Let’s say an e-commerce company uses data for day-to-day operations, and the data is delayed. Data that should be readily available in almost real-time is now taking taking five hours to fetch. This means customers aren’t getting order confirmations in a timely manner, which, in turn, results in more support calls to your customer service team and longer wait times for everyone overall.

Unfortunately, it’s not enough to find the issue after customers are already annoyed. Mitigation of this problem needs to have happened before the business and customers felt the impact.

Example of anomalous time since table has been refreshed (also known as the timeliness or freshness) flagged in a data observability tool, without having to manually specify business rules.

Enter data observability tooling. When your data observability tool alerts you that data coming through Fivetran is delayed, you can take action to correct the problem before the effects snowball. Or when the uniqueness of data values in a primary key column is compromised, you can kick off a deduplication process.

So, what do you do once your observability tool alerts you to an issue that's impacting business intelligence dashboards used for decision-making (and gives you insights into what the root cause of the issue is)?

Unfortunately, unlike software engineering, you can’t just shut off your pipelines to fix an issue and turn them back on again (at least, not without some serious data downtime and data loss).
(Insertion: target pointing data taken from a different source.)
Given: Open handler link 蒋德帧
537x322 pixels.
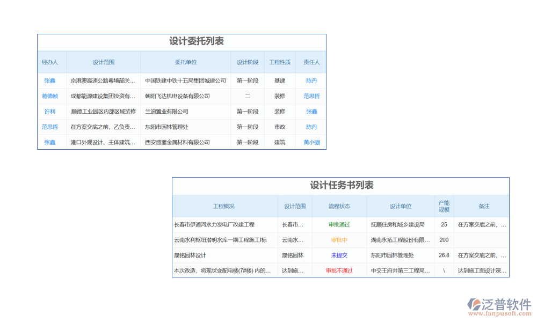Looking at the screenshot, I should coord(50,96).
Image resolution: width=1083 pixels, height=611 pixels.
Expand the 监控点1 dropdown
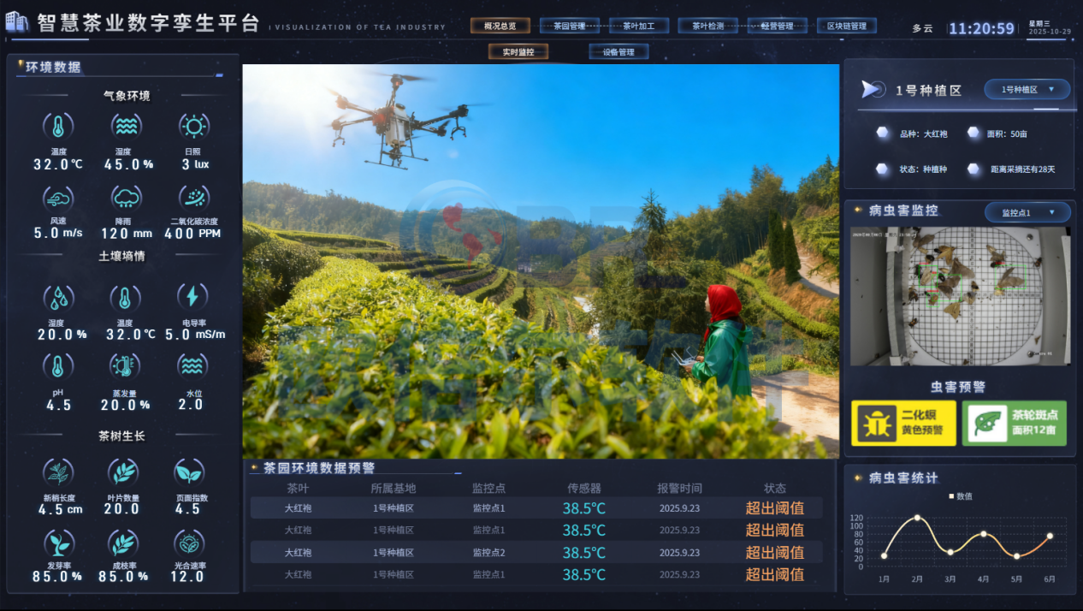pos(1022,212)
Data has weight and history.

Instead, data stewards need to balance keeping data online with the compounding nature of data quality issues by prioritizing data issues against two metrics:

Time-to-detection: how long the problem exists (and potentially compounds) before anyone knows it’s there
Time-to-resolution: how long it takes to fix the problem once it becomes apparent

Data quality management tools help you cut down on time-to-detection by alerting you earlier to data issues, and shortening time-to-resolution by giving you all the information you need to effectively troubleshoot problems.

With a data observability tool in your data stack, you can monitor all dimensions of data quality, like data accuracy, data consistency, data integrity, across your data sets from data sources to consumption. And, when issues arise, metadata analysis provides data teams a breadcrumb trail to follow to trace data issues to their source.

As the data team spends less and less time chasing down the effects of bad data, you and your team can invest in guardrails and business processes to prevent data issues moving forward (meaning you can prevent inaccurate data vs spend time reacting to it).